А. С. Пушкин в воспоминаниях современников — страница 23 из 99

Время не стояло. К несчастию, вдруг запахло угаром. У меня собачье чутье, и голова моя не выносит угара. Тотчас же я отправился узнавать, откуда эта беда, неожиданная в такую пору дня. Вышло, что няня, воображая, что я останусь погостить, велела в других комнатах затопить печи, которые с самого начала зимы не топились. Когда закрыли трубы, — хоть беги из дому! Я тотчас распорядился за беззаботного сына в отцовском доме: велел открыть трубы, запер на замок дверь в натопленные комнаты, притворил и нашу дверь, а форточку открыл.

Все это неприятно на меня подействовало, не только в физическом, но и в нравственном отношении. «Как, — подумал я, — хоть в этом не успокоить его, как не устроить так, чтоб ему, бедному поэту, было где подвигаться в зимнее ненастье!» В зале был биллиард; это могло бы служить для него развлеченьем. В порыве досады я даже упрекнул няню, зачем она не велит отапливать всего дома. Видно, однако, мое ворчанье имело некоторое действие, потому что после моего посещения перестали экономничать дровами.
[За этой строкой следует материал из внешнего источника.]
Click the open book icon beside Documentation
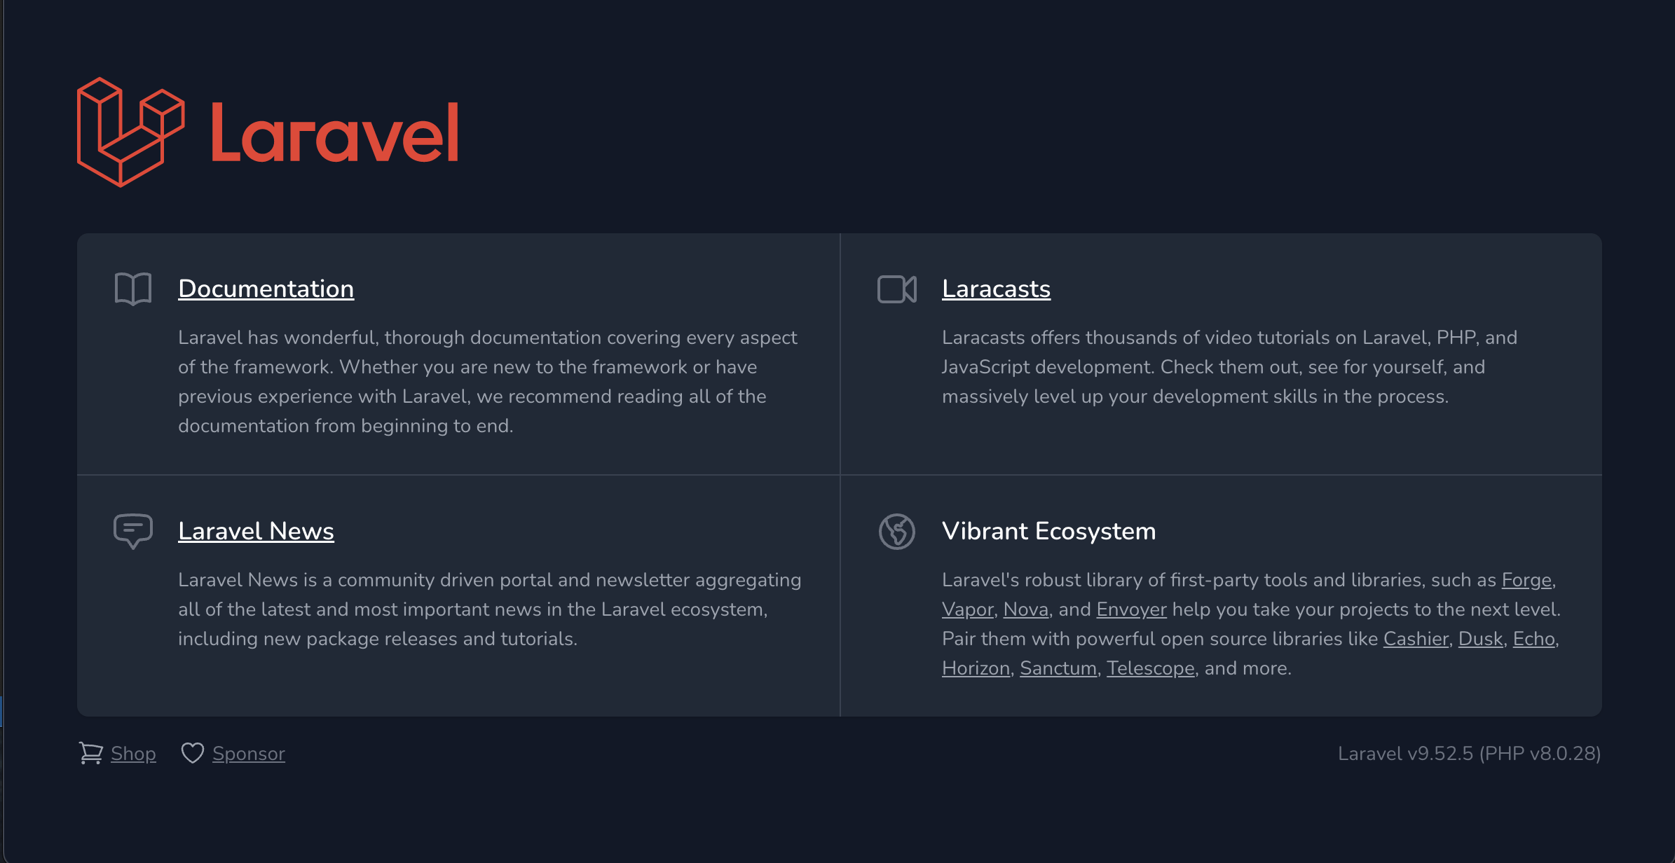The width and height of the screenshot is (1675, 863). point(132,287)
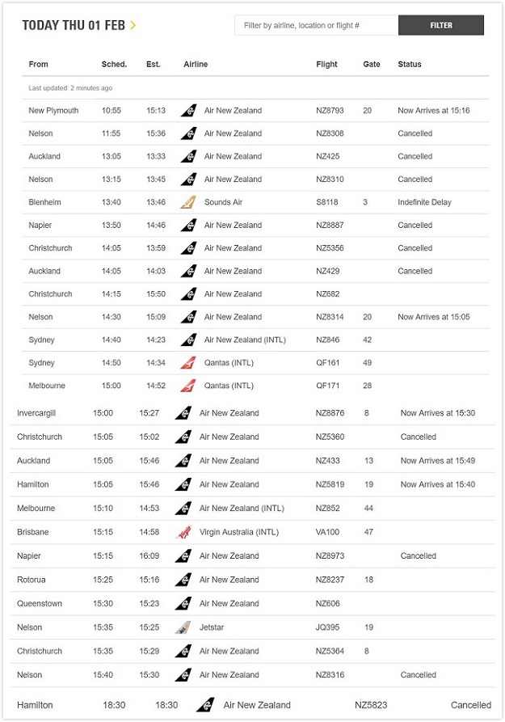Click Air New Zealand logo for NZ846
Viewport: 505px width, 722px height.
tap(188, 340)
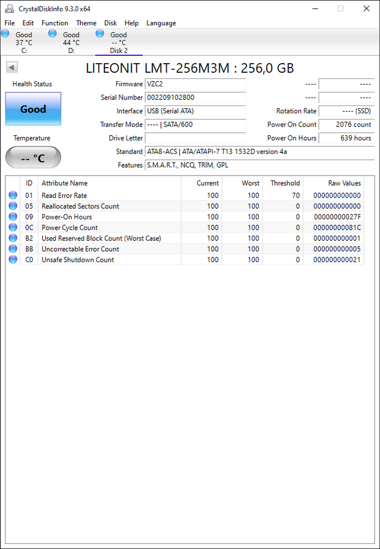
Task: Open the Function menu
Action: [55, 23]
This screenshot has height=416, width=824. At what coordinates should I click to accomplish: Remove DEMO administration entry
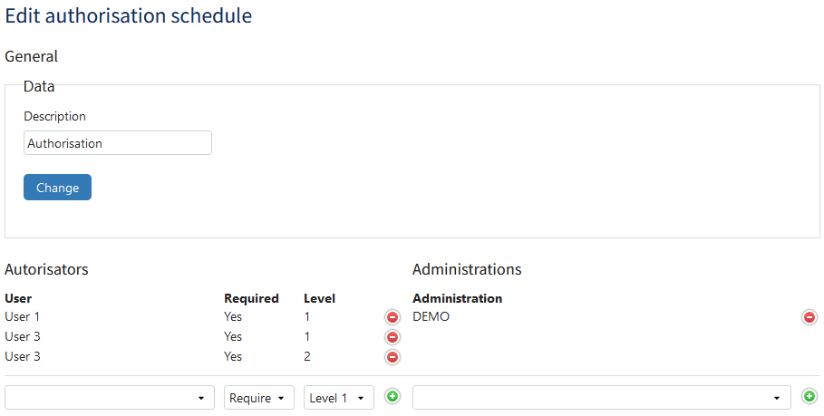pyautogui.click(x=809, y=317)
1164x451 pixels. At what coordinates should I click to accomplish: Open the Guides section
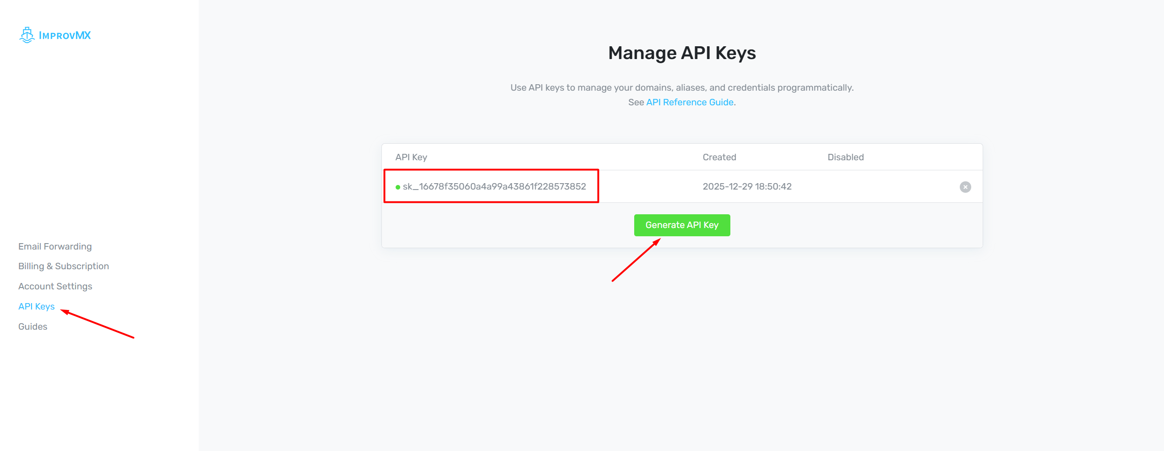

Г-н Анненков в биографии Пушкина говорит, что он иногда один играл в два шара на биллиарде. Ведь не летом же он этим забавлялся, находя приволье на божьем воздухе, среди полей и лесов, которые любил с детства. Я не мог познакомиться с местностью Михайловского, так живо им воспетой: она тогда была закутана снегом.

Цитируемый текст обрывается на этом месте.